Update parameters using limited-memory BFGS (L-BFGS)

Since R2023a

    Description

    Update the network learnable parameters in a custom training loop using the limited-memory BFGS (L-BFGS) algorithm.

    The L-BFGS algorithm [1] is a quasi-Newton method that approximates the Broyden-Fletcher-Goldfarb-Shanno (BFGS) algorithm. The L-BFGS algorithm is best suited for small networks and data sets that you can process in a single batch.

    Note

    This function applies the L-BFGS optimization algorithm to update network parameters in custom training loops that use networks defined as dlnetwork objects or model functions. If you want to train a network defined as a Layer array or as a LayerGraph, use the following functions:

    • Create an SGDM, Adam, or RMSProp training options object using the trainingOptions function.

    • Use the options object with the trainNetwork function.

    example

    [netUpdated,solverStateUpdated] = lbfgsupdate(net,lossFcn,solverState) updates the learnable parameters of the network net using the L-BFGS algorithm with the specified loss function and solver state. Use this syntax in a training loop to iteratively update a network defined as a dlnetwork object.

    [parametersUpdated,solverStateUpdated] = lbfgsupdate(parameters,solverState) updates the learnable parameters in parameters using the L-BFGS algorithm with the specified loss function and solver state. Use this syntax in a training loop to iteratively update the learnable parameters of a network defined as a function.

    Examples

    collapse all

    Load the iris flower dataset.

    [XTrain, TTrain] = iris_dataset;

    Convert the predictors to a dlarray object with format "CB" (channel, batch).
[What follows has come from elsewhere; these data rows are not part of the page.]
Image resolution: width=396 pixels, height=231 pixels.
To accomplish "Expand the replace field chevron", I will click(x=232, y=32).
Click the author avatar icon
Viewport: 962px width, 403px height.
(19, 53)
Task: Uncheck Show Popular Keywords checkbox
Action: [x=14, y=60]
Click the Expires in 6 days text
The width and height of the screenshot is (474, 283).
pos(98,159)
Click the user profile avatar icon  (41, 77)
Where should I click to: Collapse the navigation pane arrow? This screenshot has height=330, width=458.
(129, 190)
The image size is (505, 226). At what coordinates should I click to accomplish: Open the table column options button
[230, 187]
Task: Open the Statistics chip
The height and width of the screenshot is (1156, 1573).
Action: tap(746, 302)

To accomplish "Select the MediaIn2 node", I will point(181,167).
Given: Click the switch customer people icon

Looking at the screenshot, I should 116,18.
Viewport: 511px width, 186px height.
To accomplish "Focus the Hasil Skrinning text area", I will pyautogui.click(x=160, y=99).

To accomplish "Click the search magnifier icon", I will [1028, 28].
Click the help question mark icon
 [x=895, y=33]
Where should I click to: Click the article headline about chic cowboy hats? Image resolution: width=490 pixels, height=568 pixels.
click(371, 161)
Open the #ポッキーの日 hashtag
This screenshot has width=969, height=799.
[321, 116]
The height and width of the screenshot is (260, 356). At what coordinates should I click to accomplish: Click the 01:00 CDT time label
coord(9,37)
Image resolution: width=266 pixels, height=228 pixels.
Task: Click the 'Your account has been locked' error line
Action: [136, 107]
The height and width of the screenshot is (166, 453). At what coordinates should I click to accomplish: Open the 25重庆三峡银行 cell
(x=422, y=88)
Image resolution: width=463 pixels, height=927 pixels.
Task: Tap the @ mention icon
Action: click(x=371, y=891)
    XTrain = dlarray(XTrain,"CB");

    Define the network architecture.

    numInputFeatures = size(XTrain,1);
    numClasses = size(TTrain,1);
    numHiddenUnits = 32;
    
    layers = [
        featureInputLayer(numInputFeatures)
        fullyConnectedLayer(numHiddenUnits)
        reluLayer
        fullyConnectedLayer(numHiddenUnits)
        reluLayer
        fullyConnectedLayer(numClasses)
        softmaxLayer];
    
    net = dlnetwork(layers);

    Define the modelLoss function, listed in the Model Loss Function section of the example. This function takes as input a neural network, input data, and targets. The function returns the loss and the gradients of the loss with respect to the network learnable parameters.

    The lbfgsupdate function requires a loss function with the syntax [loss,gradients] = f(net). Create a variable that parameterizes the evaluated modelLoss function to take a single input argument.

    lossFcn = @(net) dlfeval(@modelLoss,net,XTrain,TTrain);

    Initialize an L-BFGS solver state object with a maximum history size of 3 and an initial inverse Hessian approximation factor of 1.1.

    solverState = lbfgsState( ...
        HistorySize=3, ...
        InitialInverseHessianFactor=1.1);

    Train the network for 10 epochs.

    numEpochs = 10;
    for i = 1:numEpochs
        [net, solverState] = lbfgsupdate(net,lossFcn,solverState);
    end

    Model Loss Function

    The modelLoss function takes as input a neural network net, input data X, and targets T. The function returns the loss and the gradients of the loss with respect to the network learnable parameters.

    function [loss, gradients] = modelLoss(net, X, T)
    
    Y = forward(net,X);
    loss = crossentropy(Y,T);
    gradients = dlgradient(loss,net.Learnables);
    
    end

    Input Arguments

    collapse all

    Neural network, specified as a dlnetwork object.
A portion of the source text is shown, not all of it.